Ein Wort zur Altstraßenforschung

Die Altstraßenforschung hatte ihre Blütezeit in der zweiten Hälfte des 19. und zu Anfang des 20. Jahrhunderts. Nach dem 2. Weltkrieg gestaltete sie sich besonders schwierig, weil zum einen die alten Verbindungen zu größten Teilen verschwunden, zum anderen viele Urkunden mit den Archiven im Krieg verbrannt waren. Trotzdem gibt es interessante Arbeiten zum Thema, darunter einige Dissertationen.

Da dieser Zweig der Heimatforschung mit Ausnahme der wissenschaftlichen Arbeiten hauptsächlich von engagierten Heimatforschern in deren Freizeit betrieben wurde, ist klar, dass man keine größeren Gebiete genauer erforschen konnte. Allerdings entstanden dadurch sich widersprechende Aussagen über den Verlauf manches Fernweges oder wurden zusammenhängende Straßenzüge oft nur auf Teilstrecken beschrieben. Straßenforschung richtig betrieben, ist sehr aufwendig, und wie schon Georg Landau 1846 schrieb, "wird das Material in demselben Grade dürftiger, je weiter man sich von der Heimath entfernt."

Alte Straßen

Straßen wurden in Mitteleuropa mit Ausnahme der Römerzeit erst ab der 2. Hälfte des 17. Jahrhunderts neu und befestigt gebaut. Davor waren die Fernverbindungen ausschließlich Naturwege, also nicht befestigte Wege. Doch wurden nach der ersten Rodungsperiode, in deren Folge sich auch neue Siedlungen in den bislang unbewohnten Talböden bildeten, Verbindungswege zwischen diesen Ortschaften angelegt.

Sie hatten zwar nicht den Charakter einer Straße, wurden jedoch im Zuge der Fernverbindungen als solche genutzt. Als Beispiel mag die Straße durch das Kinzigtal dienen, die den Fernverkehr von den sie östlich und westlich begleitenden Höhenzügen abzog, (Weinstraßen im Spessart, Hohe Straße im Vogelsberg) Schon die Franken nahmen Ausbesserungen an ihren Straßen vor und bauten Brücken. (6) Damit legten sie schon den Grundstock für die spätere Verlagerung des (Haupt-)Straßennetzes in die Täler.

================

--- GESTELLTE AUFGABE ---
Ab wann wurden Straßen in Mitteleuropa laut dem Text zur Altstraßenforschung, abgesehen von der Römerzeit, neu und befestigt gebaut?

--- GESAMMELTE DATEN ---
================

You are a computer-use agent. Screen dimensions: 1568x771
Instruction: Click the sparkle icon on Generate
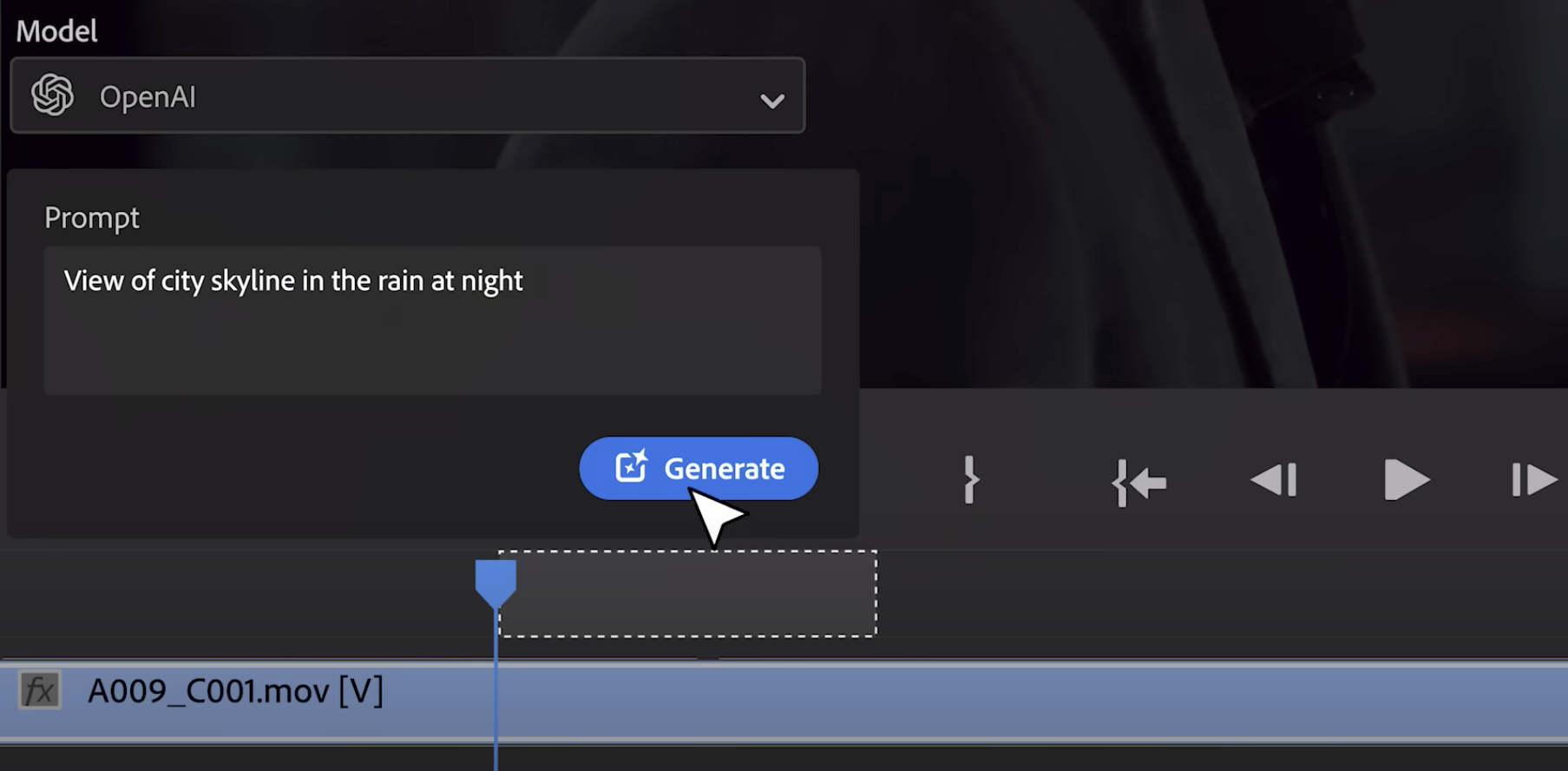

================

--- GELÖSTE AUFGABE ---
Ab der zweiten Hälfte des 17. Jahrhunderts.